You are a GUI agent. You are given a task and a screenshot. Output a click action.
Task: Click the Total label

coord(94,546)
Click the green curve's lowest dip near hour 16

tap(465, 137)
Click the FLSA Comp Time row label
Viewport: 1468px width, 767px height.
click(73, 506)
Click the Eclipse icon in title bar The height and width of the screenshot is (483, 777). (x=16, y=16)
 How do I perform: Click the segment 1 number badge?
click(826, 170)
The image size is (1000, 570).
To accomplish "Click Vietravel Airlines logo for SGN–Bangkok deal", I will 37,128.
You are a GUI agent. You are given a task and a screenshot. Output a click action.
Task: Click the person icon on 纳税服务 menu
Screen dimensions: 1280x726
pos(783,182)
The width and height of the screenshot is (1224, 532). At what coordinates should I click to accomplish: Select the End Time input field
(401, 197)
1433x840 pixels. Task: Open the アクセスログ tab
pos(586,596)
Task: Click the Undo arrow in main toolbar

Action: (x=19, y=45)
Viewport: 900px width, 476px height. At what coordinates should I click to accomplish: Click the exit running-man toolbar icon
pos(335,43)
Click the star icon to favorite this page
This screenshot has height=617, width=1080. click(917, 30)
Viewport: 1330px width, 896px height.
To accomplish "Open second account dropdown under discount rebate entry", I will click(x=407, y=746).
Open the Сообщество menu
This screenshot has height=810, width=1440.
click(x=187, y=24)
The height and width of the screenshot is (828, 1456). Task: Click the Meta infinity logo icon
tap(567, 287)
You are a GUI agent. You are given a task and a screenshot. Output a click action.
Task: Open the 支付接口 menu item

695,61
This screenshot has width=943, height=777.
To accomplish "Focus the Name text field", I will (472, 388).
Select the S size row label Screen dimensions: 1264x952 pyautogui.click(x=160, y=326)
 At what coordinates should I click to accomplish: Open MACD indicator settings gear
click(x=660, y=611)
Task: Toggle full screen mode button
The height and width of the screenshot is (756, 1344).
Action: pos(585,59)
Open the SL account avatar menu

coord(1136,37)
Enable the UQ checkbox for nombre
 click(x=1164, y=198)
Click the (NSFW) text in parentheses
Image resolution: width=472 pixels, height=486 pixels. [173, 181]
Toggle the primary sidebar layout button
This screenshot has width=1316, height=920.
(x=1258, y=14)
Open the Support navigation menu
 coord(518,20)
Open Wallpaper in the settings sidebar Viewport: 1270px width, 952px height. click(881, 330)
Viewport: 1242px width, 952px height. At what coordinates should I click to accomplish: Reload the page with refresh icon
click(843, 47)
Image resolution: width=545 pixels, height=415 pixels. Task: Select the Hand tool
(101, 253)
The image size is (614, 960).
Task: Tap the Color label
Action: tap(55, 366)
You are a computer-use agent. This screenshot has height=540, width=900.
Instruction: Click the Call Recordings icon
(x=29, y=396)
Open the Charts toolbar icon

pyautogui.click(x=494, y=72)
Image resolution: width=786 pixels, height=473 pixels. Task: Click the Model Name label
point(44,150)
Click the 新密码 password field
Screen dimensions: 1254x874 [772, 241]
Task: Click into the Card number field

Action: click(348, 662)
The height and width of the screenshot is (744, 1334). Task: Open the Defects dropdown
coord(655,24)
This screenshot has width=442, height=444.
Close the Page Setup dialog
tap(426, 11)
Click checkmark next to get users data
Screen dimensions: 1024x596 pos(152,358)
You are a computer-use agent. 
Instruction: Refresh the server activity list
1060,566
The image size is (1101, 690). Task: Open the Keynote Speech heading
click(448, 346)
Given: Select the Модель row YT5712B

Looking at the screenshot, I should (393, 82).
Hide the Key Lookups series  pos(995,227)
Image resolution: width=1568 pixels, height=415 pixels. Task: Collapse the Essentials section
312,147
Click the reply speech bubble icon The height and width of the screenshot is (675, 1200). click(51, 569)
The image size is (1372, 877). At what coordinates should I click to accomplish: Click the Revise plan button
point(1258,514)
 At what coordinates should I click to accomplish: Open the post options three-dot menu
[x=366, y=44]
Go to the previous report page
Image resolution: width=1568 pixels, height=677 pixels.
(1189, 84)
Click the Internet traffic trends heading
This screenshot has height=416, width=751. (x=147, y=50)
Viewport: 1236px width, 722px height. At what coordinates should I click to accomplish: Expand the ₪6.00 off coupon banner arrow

## What this task involves
Starting at the first line of the records and ending at the line that contains "pos(783,182)", arrange those lines as a Markdown table with the columns Row and Text. Number each row and leave out blank lines.

## Exercise solution
| Row | Text |
|---|---|
| 1 | You are a GUI agent. You are given a task and a screenshot. Output a click action. |
| 2 | Task: Click the Total label |
| 3 | coord(94,546) |
| 4 | Click the green curve's lowest dip near hour 16 |
| 5 | tap(465, 137) |
| 6 | Click the FLSA Comp Time row label |
| 7 | Viewport: 1468px width, 767px height. |
| 8 | click(73, 506) |
| 9 | Click the Eclipse icon in title bar The height and width of the screenshot is (483, 777). (x=16, y=16) |
| 10 |  How do I perform: Click the segment 1 number badge? |
| 11 | click(826, 170) |
| 12 | The image size is (1000, 570). |
| 13 | To accomplish "Click Vietravel Airlines logo for SGN–Bangkok deal", I will 37,128. |
| 14 | You are a GUI agent. You are given a task and a screenshot. Output a click action. |
| 15 | Task: Click the person icon on 纳税服务 menu |
| 16 | Screen dimensions: 1280x726 |
| 17 | pos(783,182) |